**EXCERPTED PASSAGE:**

(begin)

Motifs can help the other functions. The Khaki Scouts’ branded images suggest a parallel to Boy Scouts regalia, but they also make the Penzance story world cohere as its own place. At the same time, the fiery iconography suggests the aggression that several of the boys are ready to let out at any time, and Anderson stresses that as a thematic motif through his nondiegetic inserts during the skirmish.
The fifth function, recidivism, is in a way the simplest of all. Just as we might rewatch a mystery film to see how we were misled, people can rewatch Moonrise Kingdom to seek out the sorts of felicitous touches we’ve been considering. A world saturated with details invites us to revisit it. That’s what happened with me.
Britten for boyhood
All these functions come together in one of Anderson’s most ingenious strokes, the use of the music of Benjamin Britten.
It’s an unexpected gesture of period realism from somebody of Anderson’s generation. In the 1960s classical concert music was central to intellectual culture in a way we can scarcely imagine today. Ives, Mahler, Satie, Shostakovich, and other masters were rediscovered, and avant-gardists like Varèse and Ligeti became familiar to a broad public. Imagine a time when filmmakers drew soundtracks from Penderecki (Kubrick) and Orff (Malick).

(end)

Rows of pointing data:
(begin)

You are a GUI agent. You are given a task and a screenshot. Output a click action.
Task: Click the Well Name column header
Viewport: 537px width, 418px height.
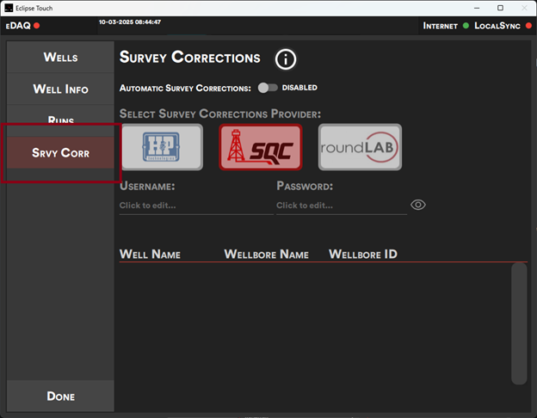151,255
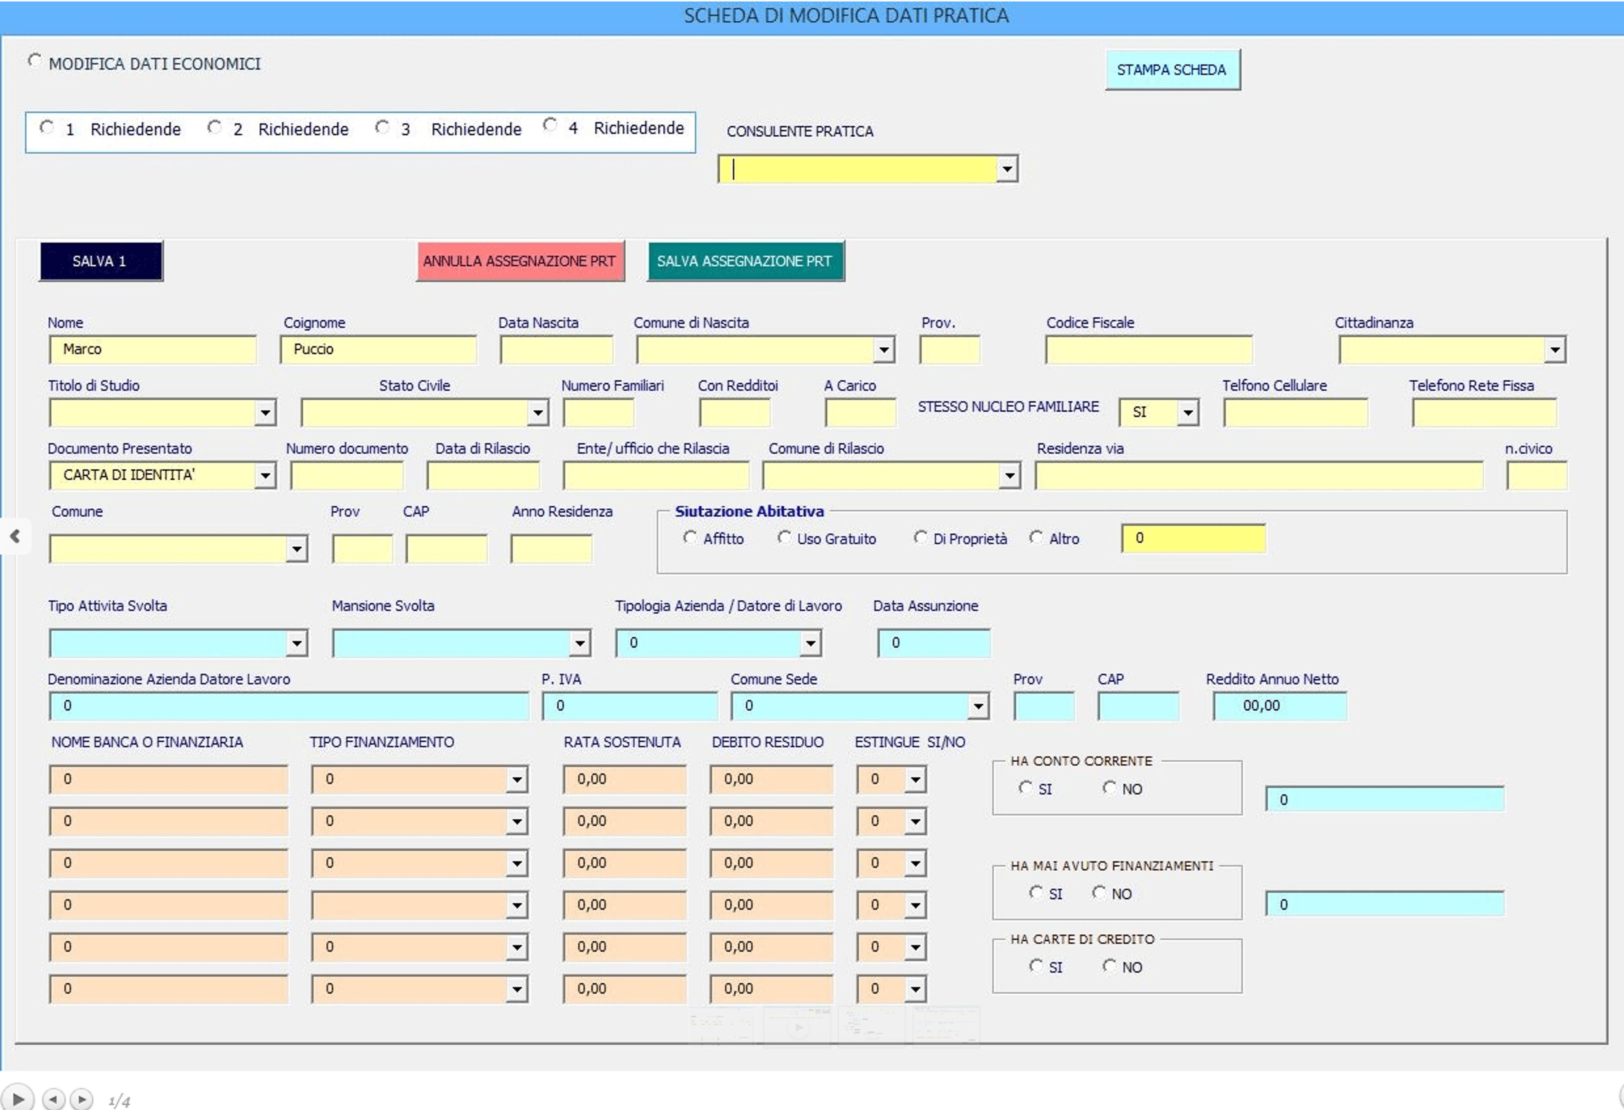This screenshot has height=1110, width=1624.
Task: Click the SALVA 1 button
Action: coord(101,261)
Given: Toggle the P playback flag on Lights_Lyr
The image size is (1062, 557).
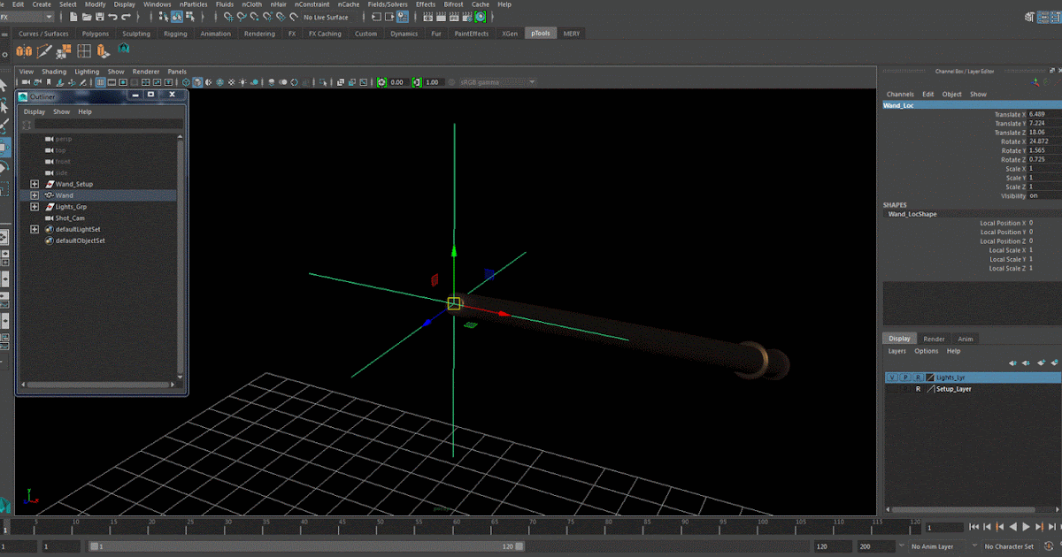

(end)

**GIVEN PROBLEM 1:**
Reproduce the Moonrise Kingdom excerpt between "Britten for boyhood" and "and Orff (Malick).", inclusive.
**GIVEN PROBLEM 2:**
Answer these questions using the Moonrise Kingdom excerpt:
(a) Which function does the excerpt call the simplest of all?
(b) Whose music does Anderson use in what the excerpt calls one of his most ingenious strokes?
(c) According to the excerpt, which composer did Kubrick draw a soundtrack from?
**GIVEN PROBLEM 3:**
Pick up the Moonrise Kingdom excerpt after its final sentence and keep writing.

**EXERCISE RESPONSE 1:**
Britten for boyhood
All these functions come together in one of Anderson’s most ingenious strokes, the use of the music of Benjamin Britten.
It’s an unexpected gesture of period realism from somebody of Anderson’s generation. In the 1960s classical concert music was central to intellectual culture in a way we can scarcely imagine today. Ives, Mahler, Satie, Shostakovich, and other masters were rediscovered, and avant-gardists like Varèse and Ligeti became familiar to a broad public. Imagine a time when filmmakers drew soundtracks from Penderecki (Kubrick) and Orff (Malick).

**EXERCISE RESPONSE 2:**
(a) Recidivism, the fifth function.
(b) Benjamin Britten's.
(c) Penderecki.

**EXERCISE RESPONSE 3:**
In this period, Britten achieved fame with LP recordings of his major operas, and he produced some indelible masterpieces. His War Requiem (1962, recorded 1963) became a best-selling album. The Young Person’s Guide to the Orchestra, often paired with Prokofiev’s Peter and the Wolf, was recorded over a dozen times in the 1960s. The children’s pageant Noye’s Fludde (1958, recorded 1961) was designed for church performances of the sort we see in the movie (although probably few were as elaborate).
The Britten details amount to allusions too, both private and public. As a boy Anderson owned The Young Person’s Guide and with his brother sang in a performance of Noye’s Fludde. Just as important, if you had to pick a classical composer of the period who was centered on youth, it would have been Britten. Not only did he write a fair amount of music for young performers, but his later work drew ideas from pieces he wrote as a boy. The film includes a portion of one of these later recastings, the Simple Symphony of 1934. Set to Anderson’s images, the music evokes the brisk innocence of Sam and Suzy. So the allusions fit the subject and theme of the movie.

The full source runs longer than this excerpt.